When trying to assign a value to a signed short I am unable to assign a value that would wrap around to be a negative value. Take the following assignments:
short a = 0xFF87; //Cannot be converted to short, should be -121
//short a = 0 - 0xFF87 // doesn't work either
short b = 0x8000; //Cannot be converted to short, should be -32.768
short c = 0x7FFF; //Max value I can assign, equals 32.767
short e = -121; // equals -121
My understanding is that when assigning any values over 0x7FFF
the short should roll over to its minimum value of -32.768, and start counting upwards from there. meaning my assignment of 0xFF87
should result in -121. However instead it is giving me an error that the value can not be converted to short.

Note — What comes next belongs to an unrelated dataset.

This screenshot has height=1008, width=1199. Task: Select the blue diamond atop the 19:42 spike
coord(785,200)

I can feed a hex value prefixed with the minus sign, but this seems weird to me, as my understanding of hex is that you can not prefix it with a negative sign, as this should be coming from the signing bit dictated by the word length used.

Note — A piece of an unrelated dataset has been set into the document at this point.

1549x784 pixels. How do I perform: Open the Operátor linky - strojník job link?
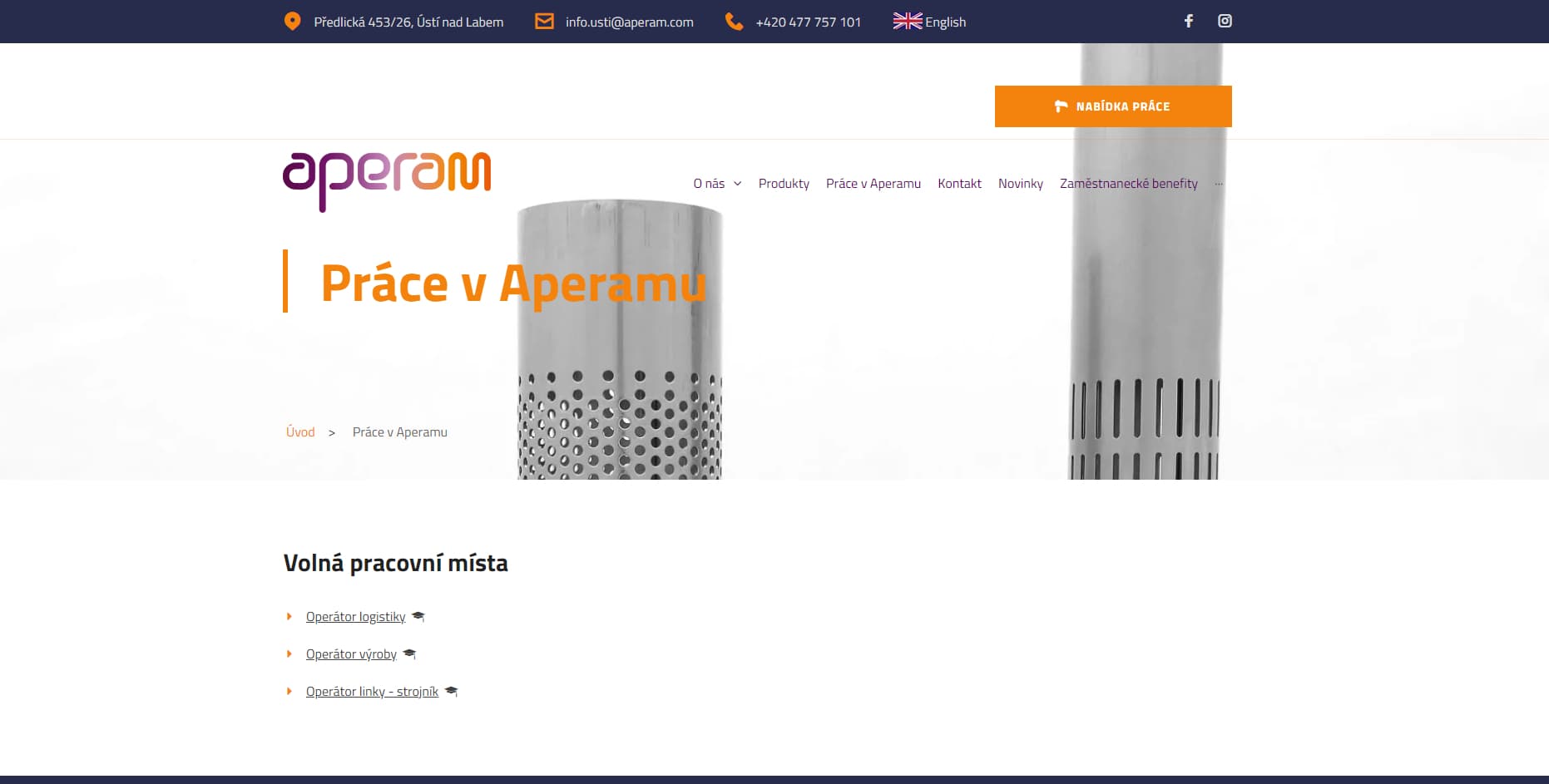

short d = -0x0079; // equals -121
Even more perculiar to me is that when I inspect the values using the debugger it comes back as FFFFFF87
which is bigger than a short.
What should I do so that I can feed a short any value over 0x7FFF
and make it wrap to its negative number?
edit: This has been voted as a duplicate of Why should I explicitly surround with "unchecked"? However that questions asks about assigning a value bigger than the data type, which is not the case here, as my value is a valid value for the given data type, given it wraps around as expected.